On 21 May 2025, negotiators from the European Parliament and the Council reached a provisional agreement on the proposal for a directive to revise legislation on European Works Councils. This decision will permit the facilitation of the creation of EWCs as well as improve their funding and strengthen their protection.
As outlined in press releases from the two institutions, the updated text seeks to better define what constitutes transnational matters, aiming to ensure that decisions with considerable consequences for employees in several EU Member States will require informing and consulting the European Works Council (EWC), ‘without this being extended to day-to-day decisions or issues that only affect employees in a trivial way’. The final wording of the definition, and whether it enhances clarity or introduces new ambiguities, is still to be assessed.
By improving the process of consultation, the resources made available to European works councils and their access to justice, the agreement reached today between the Council and the Parliament addresses the weaknesses of the 2009 directive and further strengthens the representation of workers’, emphasised Agnieszka Dziemianowicz-Bąk, Polish Minister for Family, Labour and Social Policy.
Access to judicial proceedings
The directive addresses the inclusion of a goal to promote gender balance within EWCs. The European Parliament has indicated that the target is ‘to have at least 40% of their seats are allotted to members of either gender’.
A key addition to the revised text also addresses a long-standing and sensitive issue: the ability of EWCs to enforce their rights through legal means. It ‘strengthens provisions on access to judicial proceedings and (where relevant) administrative proceedings, including by ensuring that costs relating to legal representation and participation are covered’. In other terms, this means that employers will bear the legal expenses if an EWC decides to take legal action. Furthermore, Member States—particularly Ireland—will be required to adapt their national legislation to ensure that EWCs can effectively exercise this right.
In addition, companies will be obliged to provide access to relevant information and must justify any refusal to disclose it, especially when invoking confidentiality.
Two meetings per year in presence
To ensure the effective enforcement of EWC rights, the Council has emphasized that financial sanctions ‘should be sufficiently dissuasive, while also taking into account different factors such as the gravity, duration, consequences, and intentional or negligent nature of the offence’. While the European Parliament had initially pushed for penalties on par with those under the RGPD regulation—where fines can reach up to 4% of global turnover—it appears to have revised its position during negotiations.
Nonetheless, Parliament did secure important gains.
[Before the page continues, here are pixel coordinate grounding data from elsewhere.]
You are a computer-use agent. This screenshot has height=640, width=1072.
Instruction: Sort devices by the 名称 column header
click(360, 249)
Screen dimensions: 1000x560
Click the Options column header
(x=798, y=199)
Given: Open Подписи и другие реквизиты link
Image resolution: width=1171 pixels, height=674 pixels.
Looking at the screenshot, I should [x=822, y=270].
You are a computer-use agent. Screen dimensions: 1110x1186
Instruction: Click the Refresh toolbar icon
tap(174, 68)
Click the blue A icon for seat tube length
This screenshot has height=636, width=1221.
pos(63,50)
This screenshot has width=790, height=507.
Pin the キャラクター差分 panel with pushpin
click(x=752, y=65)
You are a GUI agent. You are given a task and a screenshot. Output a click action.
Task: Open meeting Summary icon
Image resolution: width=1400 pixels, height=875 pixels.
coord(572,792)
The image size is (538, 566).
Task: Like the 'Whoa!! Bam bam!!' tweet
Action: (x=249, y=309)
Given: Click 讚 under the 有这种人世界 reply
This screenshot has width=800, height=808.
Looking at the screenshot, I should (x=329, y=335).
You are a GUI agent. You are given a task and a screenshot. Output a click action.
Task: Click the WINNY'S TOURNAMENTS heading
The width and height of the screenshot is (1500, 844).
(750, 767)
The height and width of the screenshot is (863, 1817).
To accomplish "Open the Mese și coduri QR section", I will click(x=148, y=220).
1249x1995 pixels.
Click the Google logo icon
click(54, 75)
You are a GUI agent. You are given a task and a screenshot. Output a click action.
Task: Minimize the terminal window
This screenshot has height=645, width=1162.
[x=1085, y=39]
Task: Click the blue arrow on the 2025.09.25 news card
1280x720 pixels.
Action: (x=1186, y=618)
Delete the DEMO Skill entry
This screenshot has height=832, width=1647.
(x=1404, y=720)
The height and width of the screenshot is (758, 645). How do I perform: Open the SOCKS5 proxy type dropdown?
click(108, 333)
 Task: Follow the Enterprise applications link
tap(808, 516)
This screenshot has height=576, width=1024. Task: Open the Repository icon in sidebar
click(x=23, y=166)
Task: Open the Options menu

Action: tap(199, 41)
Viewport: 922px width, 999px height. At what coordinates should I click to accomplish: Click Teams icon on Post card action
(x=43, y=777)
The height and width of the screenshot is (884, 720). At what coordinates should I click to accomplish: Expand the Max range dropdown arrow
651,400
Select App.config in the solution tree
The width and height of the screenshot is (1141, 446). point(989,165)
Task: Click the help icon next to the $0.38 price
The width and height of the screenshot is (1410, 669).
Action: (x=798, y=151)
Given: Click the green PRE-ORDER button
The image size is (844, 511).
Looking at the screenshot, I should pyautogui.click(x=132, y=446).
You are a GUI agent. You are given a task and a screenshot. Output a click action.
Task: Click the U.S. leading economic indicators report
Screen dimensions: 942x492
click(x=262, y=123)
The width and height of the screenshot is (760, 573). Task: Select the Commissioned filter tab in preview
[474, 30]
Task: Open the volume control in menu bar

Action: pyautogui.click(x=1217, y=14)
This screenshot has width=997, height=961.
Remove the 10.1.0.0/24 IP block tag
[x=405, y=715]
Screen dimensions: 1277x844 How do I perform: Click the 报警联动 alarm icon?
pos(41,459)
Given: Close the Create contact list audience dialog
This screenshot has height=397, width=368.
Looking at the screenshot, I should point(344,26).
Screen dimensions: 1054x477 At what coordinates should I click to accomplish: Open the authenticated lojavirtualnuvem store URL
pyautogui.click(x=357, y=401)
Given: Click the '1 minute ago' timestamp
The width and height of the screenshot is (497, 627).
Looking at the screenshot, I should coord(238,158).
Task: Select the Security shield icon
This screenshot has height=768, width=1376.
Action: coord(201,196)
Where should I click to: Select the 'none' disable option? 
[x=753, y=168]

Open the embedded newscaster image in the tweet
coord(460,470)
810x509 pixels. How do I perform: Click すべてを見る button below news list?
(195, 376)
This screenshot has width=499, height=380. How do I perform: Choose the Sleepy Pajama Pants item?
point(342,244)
Notably, it succeeded in increasing the required number of EWC meetings from one to two per year, with a clear stipulation that these gatherings must be held ‘in person’. MEPs also strengthened the role of employee representatives ‘by guaranteeing that experts assisting EWCs, including trade union representatives, can attend management meetings in an advisory capacity’.
‘We don’t want to reinvent the wheel,’ stated rapporteur Dennis Radtke (EPP). ‘We just want to strengthen existing rights, simplify procedures, and close the gaps that have repeatedly caused frustration in practice. Employee participation is not an obstacle but a key success factor – especially in the context of the digital and green transitions’.
The provisional agreement now awaits formal approval by the Member States ambassadors (Coreper) and the European Parliament. Once legally and linguistically reviewed, the new rules will be officially adopted. Member States will then have two years from the directive’s entry into force to transpose it into national law, while its provisions must be fully implemented within three years.